> **To do**
A – Answer these questions about the post on copy editing:
(i) What is the title of the manuscript the writer hired a copy editor for?
(ii) What spelling did the writer learn is preferred over "towards"?
(iii) Before copy editing, in what percentile of literacy had the writer placed themselves?
B – Pick up the post on copy editing after its final sentence and keep writing it.

> **Excerpt to read**
┄┄┄┄┄┄
• Paulette Bates Alden
  • The Reluctant Self-Publisher: Part 4--Copy Editing: The Best Money I Ever Spent (Or is it...
The Reluctant Self-Publisher: Part 4--Copy Editing: The Best Money I Ever Spent (Or is it Copyediting?)


Chapter One: JeanInga

Call me Inga.  I remember the dark and stormy night Ben was born, how it was the best of times, the worst of times.  I remember how they lay laid him on my chest all mottled pink and squirming, a tuff tuft of brown hair on his tiny billiard ball head.  When I rubbed my cheek against his tiny tender pate head, he clutched my finger with his tiny ones as of if to clam claim me. There he was in my arms, my baby boy, light of my life, fire of my loins, a miracle beyond comprehension.  A miracle because he exited existed!

At the risk of sounding like a know-it-all (Know-it-all?), I have wisdom to impart.

What you don’t know, you don’t know.

Breath-taking, isn’t it!  (Breathtaking?)

What you don’t know, you don’t know, and therefore you can’t catch or correct it.

Luckily, because I hired a copy editor for my manuscript, The Answer to Your Question, which I’m in the (long) process of self-publishing (not ready yet but soon . . .), I do not have to go through the rest of my life with people making fun of me because I wrote about a baby with a tuff of hair on its head. 

A tuff is a rock composed of compacted volcanic ash varying in size from fine sound to coarse gravel.  A baby with a tuff on its head would certainly give the reader pause.

What I meant was a tuft of hair.  Only I thought it was spelled tuff. 

Prior to copy editing, I had considered myself in maybe the 90th percentile of literacy.  Now I feel practically illiterate.   I’m nervous as a haint whenever I have to write something. 

Who would have known that coffeepot is one word. Even though I consistently write towards, as in The horse is running towards the barn, I learned that the preferred spelling is toward.  It’s not as if I didn’t run spellcheck (spell check? spell-check?), and I had readers who apparently don’t know a tuff from a tuft either. But people read for story, not to proof read (proofread?). Readers will catch things, but not everything. That’s what you need a copy editor for.
┄┄┄┄┄┄
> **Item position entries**
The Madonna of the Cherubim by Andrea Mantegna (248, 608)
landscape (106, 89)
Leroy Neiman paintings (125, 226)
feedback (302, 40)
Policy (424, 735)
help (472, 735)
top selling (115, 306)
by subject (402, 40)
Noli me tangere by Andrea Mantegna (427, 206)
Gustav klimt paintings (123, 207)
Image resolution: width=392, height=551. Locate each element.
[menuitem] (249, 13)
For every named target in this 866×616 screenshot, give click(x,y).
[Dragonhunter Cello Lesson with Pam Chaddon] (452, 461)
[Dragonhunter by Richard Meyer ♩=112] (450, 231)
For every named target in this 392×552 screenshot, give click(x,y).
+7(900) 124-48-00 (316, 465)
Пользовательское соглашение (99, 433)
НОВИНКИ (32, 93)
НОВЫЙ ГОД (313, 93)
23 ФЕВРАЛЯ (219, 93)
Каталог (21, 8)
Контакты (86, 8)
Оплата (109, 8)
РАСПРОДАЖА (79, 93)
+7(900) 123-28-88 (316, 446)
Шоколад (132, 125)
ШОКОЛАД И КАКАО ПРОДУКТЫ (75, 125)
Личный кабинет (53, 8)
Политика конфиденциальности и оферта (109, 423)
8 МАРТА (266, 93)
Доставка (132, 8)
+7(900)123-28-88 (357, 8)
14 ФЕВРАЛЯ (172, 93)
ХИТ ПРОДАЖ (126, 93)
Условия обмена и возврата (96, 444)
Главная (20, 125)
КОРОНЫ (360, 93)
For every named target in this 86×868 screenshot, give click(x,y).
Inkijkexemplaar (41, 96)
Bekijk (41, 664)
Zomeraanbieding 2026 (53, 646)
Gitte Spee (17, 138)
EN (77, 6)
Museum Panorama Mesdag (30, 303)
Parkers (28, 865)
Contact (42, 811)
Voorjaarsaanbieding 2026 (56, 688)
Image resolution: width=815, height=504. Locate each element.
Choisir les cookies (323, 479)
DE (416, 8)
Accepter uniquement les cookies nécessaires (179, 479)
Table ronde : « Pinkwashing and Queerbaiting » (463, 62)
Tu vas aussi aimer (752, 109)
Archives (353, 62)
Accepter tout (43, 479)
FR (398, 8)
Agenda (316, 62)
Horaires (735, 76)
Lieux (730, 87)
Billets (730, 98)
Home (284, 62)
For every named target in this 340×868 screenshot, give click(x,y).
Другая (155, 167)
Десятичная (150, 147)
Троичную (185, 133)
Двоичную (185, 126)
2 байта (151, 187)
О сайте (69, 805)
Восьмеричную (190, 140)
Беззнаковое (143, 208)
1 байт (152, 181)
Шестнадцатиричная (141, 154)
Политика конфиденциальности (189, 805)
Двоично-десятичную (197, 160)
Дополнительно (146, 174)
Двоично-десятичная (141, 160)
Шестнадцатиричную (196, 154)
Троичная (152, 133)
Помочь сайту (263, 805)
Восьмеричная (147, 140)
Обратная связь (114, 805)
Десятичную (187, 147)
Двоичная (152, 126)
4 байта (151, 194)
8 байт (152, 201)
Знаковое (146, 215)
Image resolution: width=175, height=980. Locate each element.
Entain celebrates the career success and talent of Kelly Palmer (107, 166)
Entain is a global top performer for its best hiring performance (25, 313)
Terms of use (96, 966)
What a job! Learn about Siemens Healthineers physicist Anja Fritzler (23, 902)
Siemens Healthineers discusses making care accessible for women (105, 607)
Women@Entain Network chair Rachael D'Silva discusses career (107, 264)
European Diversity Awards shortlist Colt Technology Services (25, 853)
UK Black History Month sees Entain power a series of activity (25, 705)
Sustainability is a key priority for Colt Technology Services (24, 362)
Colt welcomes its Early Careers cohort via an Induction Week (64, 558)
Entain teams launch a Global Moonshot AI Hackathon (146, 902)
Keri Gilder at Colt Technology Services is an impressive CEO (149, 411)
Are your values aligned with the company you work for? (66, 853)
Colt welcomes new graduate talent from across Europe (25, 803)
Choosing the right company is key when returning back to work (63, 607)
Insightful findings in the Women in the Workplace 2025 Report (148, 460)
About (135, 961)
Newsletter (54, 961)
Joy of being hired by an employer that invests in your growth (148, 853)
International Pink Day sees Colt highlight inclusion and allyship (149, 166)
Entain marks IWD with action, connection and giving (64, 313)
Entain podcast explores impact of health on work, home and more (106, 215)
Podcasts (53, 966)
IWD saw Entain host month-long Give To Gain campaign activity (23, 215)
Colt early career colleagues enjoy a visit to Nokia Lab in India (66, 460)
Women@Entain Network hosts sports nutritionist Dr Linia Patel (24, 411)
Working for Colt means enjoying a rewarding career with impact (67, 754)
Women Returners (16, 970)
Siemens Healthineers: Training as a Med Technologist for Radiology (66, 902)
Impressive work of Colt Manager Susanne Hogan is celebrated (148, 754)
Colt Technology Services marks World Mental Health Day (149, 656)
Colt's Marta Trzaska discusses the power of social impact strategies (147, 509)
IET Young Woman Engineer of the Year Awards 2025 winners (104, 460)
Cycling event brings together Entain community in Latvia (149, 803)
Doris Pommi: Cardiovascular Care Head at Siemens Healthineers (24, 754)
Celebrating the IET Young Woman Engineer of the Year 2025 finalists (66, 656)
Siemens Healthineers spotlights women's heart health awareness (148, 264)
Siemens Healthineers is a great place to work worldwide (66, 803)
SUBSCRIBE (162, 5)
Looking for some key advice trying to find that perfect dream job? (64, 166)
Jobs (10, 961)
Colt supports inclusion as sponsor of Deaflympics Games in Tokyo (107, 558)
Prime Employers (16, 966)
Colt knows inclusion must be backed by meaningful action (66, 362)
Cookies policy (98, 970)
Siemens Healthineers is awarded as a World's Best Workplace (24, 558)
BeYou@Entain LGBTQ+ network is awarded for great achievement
┄┄┄┄┄┄
> **The answers**
A –
(i) The Answer to Your Question
(ii) toward
(iii) maybe the 90th percentile

B –
I debated long and hard about whether to spring for a copy editor. It’s expensive. I got a bid of $770.00 for my 300 page manuscript, at $35.00 an hour, about the going rate. I was really reluctant to spend that money. I went back and forth. I knew it was a pretty clean manuscript; a couple of people who had read the most recent draft told me it was fine the way it was. I asked the copy editor to copyedit the first twenty pages, for which I would pay her, even if we didn’t proceed.  I was pretty sure we wouldn’t.  If we did, she could add it to the final bill.

I got the twenty copyedited pages back. It wasn’t too bad. But not good enough. I had left out “on” in a sentence on p. 13. How this was possible as many times as I and others had read that sentence, I cannot say. I had written v-neck for V-neck and 11th Street for Eleventh Street. I thought T-shirt was tee-shirt. Sometimes I used ellipses in dialogue where a dash would have been better.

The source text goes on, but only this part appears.